(DATASET RECORDS begins)

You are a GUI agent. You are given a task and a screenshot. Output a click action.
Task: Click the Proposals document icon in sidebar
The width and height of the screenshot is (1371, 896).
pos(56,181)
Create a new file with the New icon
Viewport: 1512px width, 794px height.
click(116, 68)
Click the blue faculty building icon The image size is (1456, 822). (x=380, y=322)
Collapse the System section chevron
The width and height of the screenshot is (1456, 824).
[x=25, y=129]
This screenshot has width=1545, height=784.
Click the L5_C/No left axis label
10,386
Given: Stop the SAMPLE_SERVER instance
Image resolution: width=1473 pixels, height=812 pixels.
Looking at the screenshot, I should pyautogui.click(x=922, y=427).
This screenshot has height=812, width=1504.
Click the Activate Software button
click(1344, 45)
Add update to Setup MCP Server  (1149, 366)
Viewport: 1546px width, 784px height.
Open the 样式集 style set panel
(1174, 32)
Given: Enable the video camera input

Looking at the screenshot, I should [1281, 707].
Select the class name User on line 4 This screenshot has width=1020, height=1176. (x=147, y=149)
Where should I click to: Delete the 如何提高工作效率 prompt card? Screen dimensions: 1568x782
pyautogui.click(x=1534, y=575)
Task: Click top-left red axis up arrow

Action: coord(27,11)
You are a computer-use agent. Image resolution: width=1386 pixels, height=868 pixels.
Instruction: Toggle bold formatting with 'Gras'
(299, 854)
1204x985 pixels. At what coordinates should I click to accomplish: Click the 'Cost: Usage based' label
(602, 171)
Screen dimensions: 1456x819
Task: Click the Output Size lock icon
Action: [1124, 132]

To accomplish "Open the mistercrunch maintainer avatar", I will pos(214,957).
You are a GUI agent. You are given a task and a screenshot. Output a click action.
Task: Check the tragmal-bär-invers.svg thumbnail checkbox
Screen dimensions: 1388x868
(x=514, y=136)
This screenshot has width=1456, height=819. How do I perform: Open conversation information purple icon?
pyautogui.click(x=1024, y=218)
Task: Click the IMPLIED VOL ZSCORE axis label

(DATASET RECORDS ends)

Send back every line of the listing above exactly.

* ANSWER AREA:
You are a GUI agent. You are given a task and a screenshot. Output a click action.
Task: Click the Proposals document icon in sidebar
The width and height of the screenshot is (1371, 896).
pos(56,181)
Create a new file with the New icon
Viewport: 1512px width, 794px height.
click(116, 68)
Click the blue faculty building icon The image size is (1456, 822). (x=380, y=322)
Collapse the System section chevron
The width and height of the screenshot is (1456, 824).
[x=25, y=129]
This screenshot has width=1545, height=784.
Click the L5_C/No left axis label
10,386
Given: Stop the SAMPLE_SERVER instance
Image resolution: width=1473 pixels, height=812 pixels.
Looking at the screenshot, I should pyautogui.click(x=922, y=427).
This screenshot has height=812, width=1504.
Click the Activate Software button
click(1344, 45)
Add update to Setup MCP Server  (1149, 366)
Viewport: 1546px width, 784px height.
Open the 样式集 style set panel
(1174, 32)
Given: Enable the video camera input

Looking at the screenshot, I should [1281, 707].
Select the class name User on line 4 This screenshot has width=1020, height=1176. (x=147, y=149)
Where should I click to: Delete the 如何提高工作效率 prompt card? Screen dimensions: 1568x782
pyautogui.click(x=1534, y=575)
Task: Click top-left red axis up arrow

Action: coord(27,11)
You are a computer-use agent. Image resolution: width=1386 pixels, height=868 pixels.
Instruction: Toggle bold formatting with 'Gras'
(299, 854)
1204x985 pixels. At what coordinates should I click to accomplish: Click the 'Cost: Usage based' label
(602, 171)
Screen dimensions: 1456x819
Task: Click the Output Size lock icon
Action: [1124, 132]

To accomplish "Open the mistercrunch maintainer avatar", I will pos(214,957).
You are a GUI agent. You are given a task and a screenshot. Output a click action.
Task: Check the tragmal-bär-invers.svg thumbnail checkbox
Screen dimensions: 1388x868
(x=514, y=136)
This screenshot has width=1456, height=819. How do I perform: Open conversation information purple icon?
pyautogui.click(x=1024, y=218)
Task: Click the IMPLIED VOL ZSCORE axis label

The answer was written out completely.